The question asks to find total charge in a region given x has lower bound 0 - upper bound 5 , y has lower bound as 2 and upper bound as 5. Based on knowledge I have been reading throughout the chapter, I set up a double integration with those dxdy, but the results went out to be off - compared to the solution textbook that set up their double integration the other way around which was dydx.

My question is whether the order of dy and dx for double integration makes the difference when you attempt to find the volume?
Thanks!

 

[Mark44]

The question asks to find total charge in a region given x has lower bound 0 - upper bound 5 , y has lower bound as 2 and upper bound as 5. Based on knowledge I have been reading throughout the chapter, I set up a double integration with those dxdy, but the results went out to be off - compared to the solution textbook that set up their double integration the other way around which was dydx.

My question is whether the order of dy and dx for double integration makes the difference when you attempt to find the volume?
Thanks!

If the region of integration is the rectangle $\{(x, y) | 0 \le x \le 5, 2 \le y \le 5\}$, you should be able to integrate in either order. If the region is not a rectangle, then changing the order of integration makes a difference as far as the limits of integration go.

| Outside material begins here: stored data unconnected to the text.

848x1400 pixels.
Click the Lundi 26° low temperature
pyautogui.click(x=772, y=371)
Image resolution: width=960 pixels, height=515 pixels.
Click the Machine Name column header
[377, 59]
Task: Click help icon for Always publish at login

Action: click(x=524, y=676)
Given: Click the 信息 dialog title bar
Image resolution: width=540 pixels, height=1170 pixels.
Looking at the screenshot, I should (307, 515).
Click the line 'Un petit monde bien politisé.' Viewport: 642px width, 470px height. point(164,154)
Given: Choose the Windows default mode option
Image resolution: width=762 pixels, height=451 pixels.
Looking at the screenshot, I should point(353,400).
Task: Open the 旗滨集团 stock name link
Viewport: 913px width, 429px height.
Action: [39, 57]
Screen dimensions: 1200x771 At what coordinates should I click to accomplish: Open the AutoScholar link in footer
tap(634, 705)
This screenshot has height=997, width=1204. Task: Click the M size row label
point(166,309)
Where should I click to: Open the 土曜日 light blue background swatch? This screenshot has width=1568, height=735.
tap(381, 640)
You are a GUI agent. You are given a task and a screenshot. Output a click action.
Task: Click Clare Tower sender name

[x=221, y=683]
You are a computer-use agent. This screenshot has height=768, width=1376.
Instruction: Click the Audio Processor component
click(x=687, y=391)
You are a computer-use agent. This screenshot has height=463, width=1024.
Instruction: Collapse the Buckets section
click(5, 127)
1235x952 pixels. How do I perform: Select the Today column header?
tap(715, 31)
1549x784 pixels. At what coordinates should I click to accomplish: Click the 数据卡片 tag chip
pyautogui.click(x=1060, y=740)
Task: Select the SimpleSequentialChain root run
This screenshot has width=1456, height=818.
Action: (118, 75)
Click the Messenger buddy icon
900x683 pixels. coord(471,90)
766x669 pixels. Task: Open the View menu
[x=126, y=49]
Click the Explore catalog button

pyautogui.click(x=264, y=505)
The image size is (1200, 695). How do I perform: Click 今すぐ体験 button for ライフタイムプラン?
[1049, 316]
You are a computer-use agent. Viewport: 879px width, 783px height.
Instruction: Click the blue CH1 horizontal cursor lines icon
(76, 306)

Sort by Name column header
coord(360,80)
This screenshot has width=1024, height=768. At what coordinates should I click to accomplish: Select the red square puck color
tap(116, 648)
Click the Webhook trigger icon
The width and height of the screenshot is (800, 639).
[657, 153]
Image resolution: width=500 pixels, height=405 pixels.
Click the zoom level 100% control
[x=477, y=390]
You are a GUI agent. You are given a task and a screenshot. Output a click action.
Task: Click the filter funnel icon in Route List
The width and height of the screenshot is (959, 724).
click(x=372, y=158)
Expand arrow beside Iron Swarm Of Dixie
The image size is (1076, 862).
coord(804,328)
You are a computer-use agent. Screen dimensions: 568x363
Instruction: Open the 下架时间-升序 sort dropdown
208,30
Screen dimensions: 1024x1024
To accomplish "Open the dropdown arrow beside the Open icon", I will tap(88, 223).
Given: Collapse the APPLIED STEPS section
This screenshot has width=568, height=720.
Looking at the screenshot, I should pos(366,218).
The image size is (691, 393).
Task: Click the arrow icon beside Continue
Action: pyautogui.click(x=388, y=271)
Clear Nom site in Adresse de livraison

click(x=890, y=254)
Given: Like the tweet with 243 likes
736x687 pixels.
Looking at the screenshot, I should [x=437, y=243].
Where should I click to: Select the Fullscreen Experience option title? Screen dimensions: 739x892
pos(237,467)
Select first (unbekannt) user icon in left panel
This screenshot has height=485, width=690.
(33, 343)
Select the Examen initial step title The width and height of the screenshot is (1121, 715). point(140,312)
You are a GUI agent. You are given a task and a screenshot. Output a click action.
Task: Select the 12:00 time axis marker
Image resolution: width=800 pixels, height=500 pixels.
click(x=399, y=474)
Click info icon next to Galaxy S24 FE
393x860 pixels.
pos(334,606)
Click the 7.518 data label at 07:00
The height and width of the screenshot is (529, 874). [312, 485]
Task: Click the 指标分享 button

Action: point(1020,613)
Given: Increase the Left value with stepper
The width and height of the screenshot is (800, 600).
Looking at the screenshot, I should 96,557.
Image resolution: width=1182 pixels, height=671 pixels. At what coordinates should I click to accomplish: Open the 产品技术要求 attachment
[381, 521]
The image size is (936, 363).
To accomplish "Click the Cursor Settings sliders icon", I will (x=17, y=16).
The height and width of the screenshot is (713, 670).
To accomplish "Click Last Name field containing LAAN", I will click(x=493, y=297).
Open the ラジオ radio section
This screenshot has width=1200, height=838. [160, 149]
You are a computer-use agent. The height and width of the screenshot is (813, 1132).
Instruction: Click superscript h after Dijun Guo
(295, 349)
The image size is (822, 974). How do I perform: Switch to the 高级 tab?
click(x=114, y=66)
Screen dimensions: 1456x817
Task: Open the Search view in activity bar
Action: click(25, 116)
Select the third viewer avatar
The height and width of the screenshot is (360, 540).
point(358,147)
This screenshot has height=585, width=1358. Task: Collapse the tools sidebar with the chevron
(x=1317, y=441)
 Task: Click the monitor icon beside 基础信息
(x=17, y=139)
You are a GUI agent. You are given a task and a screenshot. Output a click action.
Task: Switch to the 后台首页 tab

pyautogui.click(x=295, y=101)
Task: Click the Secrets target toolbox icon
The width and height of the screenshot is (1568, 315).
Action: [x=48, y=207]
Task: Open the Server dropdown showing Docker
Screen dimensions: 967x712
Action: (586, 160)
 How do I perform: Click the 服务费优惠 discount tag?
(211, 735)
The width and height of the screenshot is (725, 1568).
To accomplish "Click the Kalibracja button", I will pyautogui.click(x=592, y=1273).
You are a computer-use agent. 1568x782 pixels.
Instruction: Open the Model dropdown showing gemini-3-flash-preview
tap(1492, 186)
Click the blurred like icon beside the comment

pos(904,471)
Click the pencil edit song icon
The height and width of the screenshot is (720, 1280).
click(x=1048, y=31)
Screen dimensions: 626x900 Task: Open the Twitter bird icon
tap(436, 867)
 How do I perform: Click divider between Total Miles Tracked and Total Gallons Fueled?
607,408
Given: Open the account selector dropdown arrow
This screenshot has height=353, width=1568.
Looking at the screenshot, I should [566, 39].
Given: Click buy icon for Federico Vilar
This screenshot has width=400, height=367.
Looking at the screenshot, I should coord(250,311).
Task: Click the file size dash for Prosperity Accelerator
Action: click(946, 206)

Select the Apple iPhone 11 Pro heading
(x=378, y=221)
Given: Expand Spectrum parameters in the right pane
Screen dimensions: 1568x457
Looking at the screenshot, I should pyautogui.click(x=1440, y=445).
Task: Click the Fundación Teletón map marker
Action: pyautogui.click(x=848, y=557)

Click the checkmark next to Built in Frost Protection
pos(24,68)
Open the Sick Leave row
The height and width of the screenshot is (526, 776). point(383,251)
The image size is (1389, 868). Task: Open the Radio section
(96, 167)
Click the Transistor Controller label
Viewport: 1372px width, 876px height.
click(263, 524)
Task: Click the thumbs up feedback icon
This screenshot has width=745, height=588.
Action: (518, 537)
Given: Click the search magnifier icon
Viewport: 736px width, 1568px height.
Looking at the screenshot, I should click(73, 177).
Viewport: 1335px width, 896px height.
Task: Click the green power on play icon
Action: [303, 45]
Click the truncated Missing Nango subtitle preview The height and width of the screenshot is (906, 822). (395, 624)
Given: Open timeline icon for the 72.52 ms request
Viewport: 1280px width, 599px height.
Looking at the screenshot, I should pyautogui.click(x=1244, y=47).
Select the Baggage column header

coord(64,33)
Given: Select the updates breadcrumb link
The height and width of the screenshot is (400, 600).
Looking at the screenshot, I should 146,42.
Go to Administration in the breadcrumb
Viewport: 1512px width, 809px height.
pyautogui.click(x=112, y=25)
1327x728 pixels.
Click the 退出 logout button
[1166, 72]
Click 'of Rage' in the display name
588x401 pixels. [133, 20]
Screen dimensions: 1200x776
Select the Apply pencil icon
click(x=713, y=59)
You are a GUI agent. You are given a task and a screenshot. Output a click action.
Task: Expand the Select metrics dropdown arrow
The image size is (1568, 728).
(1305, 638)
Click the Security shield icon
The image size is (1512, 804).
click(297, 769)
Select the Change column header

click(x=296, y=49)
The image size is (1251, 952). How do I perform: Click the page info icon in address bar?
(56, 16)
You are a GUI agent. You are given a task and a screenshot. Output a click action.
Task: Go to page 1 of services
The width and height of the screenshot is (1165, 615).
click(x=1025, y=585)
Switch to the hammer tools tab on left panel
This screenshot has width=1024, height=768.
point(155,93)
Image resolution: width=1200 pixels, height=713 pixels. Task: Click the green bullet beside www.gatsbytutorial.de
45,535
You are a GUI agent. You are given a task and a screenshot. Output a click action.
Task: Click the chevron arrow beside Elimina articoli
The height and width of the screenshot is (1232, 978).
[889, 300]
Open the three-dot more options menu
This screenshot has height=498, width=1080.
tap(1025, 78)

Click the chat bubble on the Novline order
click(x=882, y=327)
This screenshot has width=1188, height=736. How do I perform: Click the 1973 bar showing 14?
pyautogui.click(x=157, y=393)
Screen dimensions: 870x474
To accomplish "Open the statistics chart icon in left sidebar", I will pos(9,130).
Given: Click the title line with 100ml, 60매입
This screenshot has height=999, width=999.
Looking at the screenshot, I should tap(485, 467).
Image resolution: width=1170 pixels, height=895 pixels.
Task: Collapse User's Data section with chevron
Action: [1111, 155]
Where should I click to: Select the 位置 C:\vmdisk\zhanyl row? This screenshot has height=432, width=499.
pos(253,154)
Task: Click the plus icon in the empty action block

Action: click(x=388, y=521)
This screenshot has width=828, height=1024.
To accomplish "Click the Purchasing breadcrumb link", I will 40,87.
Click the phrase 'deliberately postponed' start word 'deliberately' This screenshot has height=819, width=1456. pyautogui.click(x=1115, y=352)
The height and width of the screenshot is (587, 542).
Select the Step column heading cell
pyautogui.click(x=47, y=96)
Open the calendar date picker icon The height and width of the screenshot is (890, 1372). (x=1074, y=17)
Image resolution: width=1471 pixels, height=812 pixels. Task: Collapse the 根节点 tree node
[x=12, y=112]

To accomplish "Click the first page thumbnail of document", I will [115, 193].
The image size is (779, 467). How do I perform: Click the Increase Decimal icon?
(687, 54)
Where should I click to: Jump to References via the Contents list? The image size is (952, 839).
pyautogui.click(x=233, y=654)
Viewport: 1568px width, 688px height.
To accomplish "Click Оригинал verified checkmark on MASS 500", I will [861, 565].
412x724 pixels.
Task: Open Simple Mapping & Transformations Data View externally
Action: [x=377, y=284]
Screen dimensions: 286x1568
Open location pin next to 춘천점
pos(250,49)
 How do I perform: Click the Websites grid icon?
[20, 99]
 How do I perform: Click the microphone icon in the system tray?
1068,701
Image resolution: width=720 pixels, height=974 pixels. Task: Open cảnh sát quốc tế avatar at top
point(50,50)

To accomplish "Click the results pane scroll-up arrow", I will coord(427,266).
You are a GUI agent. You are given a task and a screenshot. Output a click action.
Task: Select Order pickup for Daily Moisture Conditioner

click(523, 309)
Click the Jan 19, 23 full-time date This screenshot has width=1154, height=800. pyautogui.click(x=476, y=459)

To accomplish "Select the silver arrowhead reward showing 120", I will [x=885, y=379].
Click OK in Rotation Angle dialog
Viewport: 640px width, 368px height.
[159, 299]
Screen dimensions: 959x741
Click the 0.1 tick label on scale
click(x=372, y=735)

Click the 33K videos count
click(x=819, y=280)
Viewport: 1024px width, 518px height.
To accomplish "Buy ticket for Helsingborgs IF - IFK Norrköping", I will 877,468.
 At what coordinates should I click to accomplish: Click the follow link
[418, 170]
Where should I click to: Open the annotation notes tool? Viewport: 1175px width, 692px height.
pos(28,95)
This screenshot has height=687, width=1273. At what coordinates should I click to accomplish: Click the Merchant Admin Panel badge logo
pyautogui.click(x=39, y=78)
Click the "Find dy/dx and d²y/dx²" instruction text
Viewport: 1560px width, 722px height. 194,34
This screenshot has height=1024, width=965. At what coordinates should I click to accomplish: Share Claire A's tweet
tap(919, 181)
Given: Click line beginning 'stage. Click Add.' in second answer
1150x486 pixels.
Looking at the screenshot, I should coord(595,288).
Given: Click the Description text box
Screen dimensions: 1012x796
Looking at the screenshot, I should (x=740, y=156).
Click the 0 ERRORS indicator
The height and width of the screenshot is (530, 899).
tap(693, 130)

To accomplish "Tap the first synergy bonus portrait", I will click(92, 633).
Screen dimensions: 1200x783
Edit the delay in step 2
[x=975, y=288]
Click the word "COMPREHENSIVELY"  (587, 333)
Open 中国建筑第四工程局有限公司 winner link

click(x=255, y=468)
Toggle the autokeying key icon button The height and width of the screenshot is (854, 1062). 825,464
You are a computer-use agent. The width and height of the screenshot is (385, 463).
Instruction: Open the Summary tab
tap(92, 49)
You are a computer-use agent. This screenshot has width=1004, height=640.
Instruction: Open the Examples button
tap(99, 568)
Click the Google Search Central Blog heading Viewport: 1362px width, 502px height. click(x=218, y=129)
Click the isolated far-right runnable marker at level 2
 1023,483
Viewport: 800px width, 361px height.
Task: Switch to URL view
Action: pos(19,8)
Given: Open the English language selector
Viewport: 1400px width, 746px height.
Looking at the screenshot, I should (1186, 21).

Since you haven't provided further information about the problem and your work, it's impossible to say why your answer disagrees with the answer in the book.

 

[Max]

Ah, thank you!

 

[Max]

And yes, today in lecture, the professor answered the same way as the region was a rectangle, so the boundaries inside should be in terms of the other variables while the boundary outside should be numbers

 

[Mark44]

And yes, today in lecture, the professor answered the same way as the region was a rectangle, so the boundaries inside should be in terms of the other variables while the boundary outside should be numbers

This makes no sense. If the region of integration is a rectangle, your integral will look something like this:
$\int_{x = 0}^5 \int_{y = 2}^5~f(x, y)dy~dx$.
Switching the order of integration gives $\int_{y = 2}^5 \int_{x = 0}^5~f(x, y)dx~dy$.
In both cases, the limits of integration don't involve variable expressions. I include "x = ..." and "y = ..." in the lower limits of integration only to show the name of the variable.

 

[Niladri Dan]

Will you please specify the question?